Look below and pull out each line with the word "Focus".

(DATA LISTING begins)

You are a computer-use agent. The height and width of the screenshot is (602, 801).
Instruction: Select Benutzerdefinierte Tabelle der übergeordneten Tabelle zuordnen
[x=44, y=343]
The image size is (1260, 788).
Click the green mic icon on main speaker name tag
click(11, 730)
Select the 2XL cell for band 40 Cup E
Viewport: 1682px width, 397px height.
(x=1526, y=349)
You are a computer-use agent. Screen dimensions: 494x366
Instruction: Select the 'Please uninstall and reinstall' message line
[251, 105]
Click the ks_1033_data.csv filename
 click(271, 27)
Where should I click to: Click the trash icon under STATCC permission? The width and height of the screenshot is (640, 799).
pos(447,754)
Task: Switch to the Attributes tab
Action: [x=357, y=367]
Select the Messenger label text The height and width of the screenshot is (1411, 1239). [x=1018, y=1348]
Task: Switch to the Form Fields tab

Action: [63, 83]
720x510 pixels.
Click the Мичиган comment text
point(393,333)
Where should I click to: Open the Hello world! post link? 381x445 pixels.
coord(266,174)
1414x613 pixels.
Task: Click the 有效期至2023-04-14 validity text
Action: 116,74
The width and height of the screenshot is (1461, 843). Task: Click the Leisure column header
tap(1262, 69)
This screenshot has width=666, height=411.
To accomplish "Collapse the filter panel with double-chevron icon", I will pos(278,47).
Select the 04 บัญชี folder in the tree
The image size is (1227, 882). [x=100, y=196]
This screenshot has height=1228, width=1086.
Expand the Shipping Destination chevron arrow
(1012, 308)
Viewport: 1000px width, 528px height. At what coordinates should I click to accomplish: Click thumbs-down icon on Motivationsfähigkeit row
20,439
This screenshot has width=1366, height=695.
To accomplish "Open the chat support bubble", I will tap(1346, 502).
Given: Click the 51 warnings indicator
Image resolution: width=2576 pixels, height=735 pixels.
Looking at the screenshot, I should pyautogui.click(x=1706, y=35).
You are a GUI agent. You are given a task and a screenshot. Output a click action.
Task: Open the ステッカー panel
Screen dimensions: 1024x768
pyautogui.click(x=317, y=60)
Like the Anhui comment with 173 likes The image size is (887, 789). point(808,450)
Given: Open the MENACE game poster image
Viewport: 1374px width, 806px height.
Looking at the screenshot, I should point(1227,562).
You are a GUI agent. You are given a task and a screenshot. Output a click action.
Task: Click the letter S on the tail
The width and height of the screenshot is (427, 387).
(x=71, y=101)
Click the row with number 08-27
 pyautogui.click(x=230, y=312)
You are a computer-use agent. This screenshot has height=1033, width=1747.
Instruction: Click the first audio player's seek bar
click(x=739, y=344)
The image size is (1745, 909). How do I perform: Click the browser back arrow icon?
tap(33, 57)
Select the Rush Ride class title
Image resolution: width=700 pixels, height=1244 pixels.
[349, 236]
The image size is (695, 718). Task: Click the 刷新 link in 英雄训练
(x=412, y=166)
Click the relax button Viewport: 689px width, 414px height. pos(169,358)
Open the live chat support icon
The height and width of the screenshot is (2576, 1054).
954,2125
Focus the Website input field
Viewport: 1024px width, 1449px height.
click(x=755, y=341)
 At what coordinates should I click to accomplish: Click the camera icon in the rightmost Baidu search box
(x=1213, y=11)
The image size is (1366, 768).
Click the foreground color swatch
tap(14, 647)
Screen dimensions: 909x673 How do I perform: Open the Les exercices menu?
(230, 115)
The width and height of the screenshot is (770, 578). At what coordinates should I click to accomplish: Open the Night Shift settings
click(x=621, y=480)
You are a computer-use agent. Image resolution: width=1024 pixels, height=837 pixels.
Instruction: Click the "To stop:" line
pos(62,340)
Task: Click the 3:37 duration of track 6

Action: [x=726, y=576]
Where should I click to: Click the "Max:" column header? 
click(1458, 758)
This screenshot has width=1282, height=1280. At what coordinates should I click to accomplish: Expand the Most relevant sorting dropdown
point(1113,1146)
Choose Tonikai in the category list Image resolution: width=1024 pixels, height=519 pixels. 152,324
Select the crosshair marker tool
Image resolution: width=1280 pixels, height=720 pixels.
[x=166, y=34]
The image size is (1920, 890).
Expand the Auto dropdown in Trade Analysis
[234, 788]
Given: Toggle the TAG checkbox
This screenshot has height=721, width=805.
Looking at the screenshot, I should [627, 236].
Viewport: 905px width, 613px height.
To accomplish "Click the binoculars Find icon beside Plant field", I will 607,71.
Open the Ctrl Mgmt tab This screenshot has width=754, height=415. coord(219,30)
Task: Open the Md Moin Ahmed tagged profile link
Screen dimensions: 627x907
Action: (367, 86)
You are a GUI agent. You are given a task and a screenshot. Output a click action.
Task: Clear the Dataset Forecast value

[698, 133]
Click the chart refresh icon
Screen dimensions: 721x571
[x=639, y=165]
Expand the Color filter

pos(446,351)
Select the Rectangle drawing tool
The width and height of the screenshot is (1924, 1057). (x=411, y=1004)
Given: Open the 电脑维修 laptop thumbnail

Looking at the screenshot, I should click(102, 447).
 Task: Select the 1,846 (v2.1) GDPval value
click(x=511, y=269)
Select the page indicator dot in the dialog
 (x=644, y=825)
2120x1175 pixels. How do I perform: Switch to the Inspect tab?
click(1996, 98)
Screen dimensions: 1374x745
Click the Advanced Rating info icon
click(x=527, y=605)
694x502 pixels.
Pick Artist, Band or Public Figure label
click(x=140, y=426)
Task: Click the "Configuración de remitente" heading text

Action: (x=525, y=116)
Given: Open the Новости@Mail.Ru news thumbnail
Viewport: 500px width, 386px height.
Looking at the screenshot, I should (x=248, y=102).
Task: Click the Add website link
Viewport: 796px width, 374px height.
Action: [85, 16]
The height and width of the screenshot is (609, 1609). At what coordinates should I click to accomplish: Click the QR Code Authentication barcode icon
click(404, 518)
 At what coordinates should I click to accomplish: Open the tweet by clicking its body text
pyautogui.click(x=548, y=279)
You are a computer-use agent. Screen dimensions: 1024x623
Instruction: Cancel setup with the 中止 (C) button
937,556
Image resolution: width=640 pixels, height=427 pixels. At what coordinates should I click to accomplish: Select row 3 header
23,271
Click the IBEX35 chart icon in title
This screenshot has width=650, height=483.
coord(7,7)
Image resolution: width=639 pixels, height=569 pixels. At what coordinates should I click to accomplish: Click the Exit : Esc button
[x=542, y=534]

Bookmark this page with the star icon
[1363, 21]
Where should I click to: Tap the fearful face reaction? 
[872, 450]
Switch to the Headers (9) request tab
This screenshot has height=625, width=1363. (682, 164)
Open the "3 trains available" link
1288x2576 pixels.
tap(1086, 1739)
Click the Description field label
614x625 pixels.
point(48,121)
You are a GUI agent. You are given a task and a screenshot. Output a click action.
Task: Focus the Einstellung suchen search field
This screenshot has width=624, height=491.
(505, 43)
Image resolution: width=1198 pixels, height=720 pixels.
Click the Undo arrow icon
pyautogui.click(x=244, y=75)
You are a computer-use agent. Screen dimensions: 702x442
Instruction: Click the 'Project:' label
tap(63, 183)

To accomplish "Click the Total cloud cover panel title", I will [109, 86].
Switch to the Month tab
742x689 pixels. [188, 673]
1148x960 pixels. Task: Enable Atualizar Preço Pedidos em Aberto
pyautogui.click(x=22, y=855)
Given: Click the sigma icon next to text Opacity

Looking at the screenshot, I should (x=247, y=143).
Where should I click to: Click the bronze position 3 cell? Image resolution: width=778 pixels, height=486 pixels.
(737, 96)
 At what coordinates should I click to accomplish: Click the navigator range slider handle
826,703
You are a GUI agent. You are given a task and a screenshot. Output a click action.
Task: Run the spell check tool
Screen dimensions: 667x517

(DATA LISTING ends)

• _SOLUTION_
Focus the Website input field
Task: Focus the Einstellung suchen search field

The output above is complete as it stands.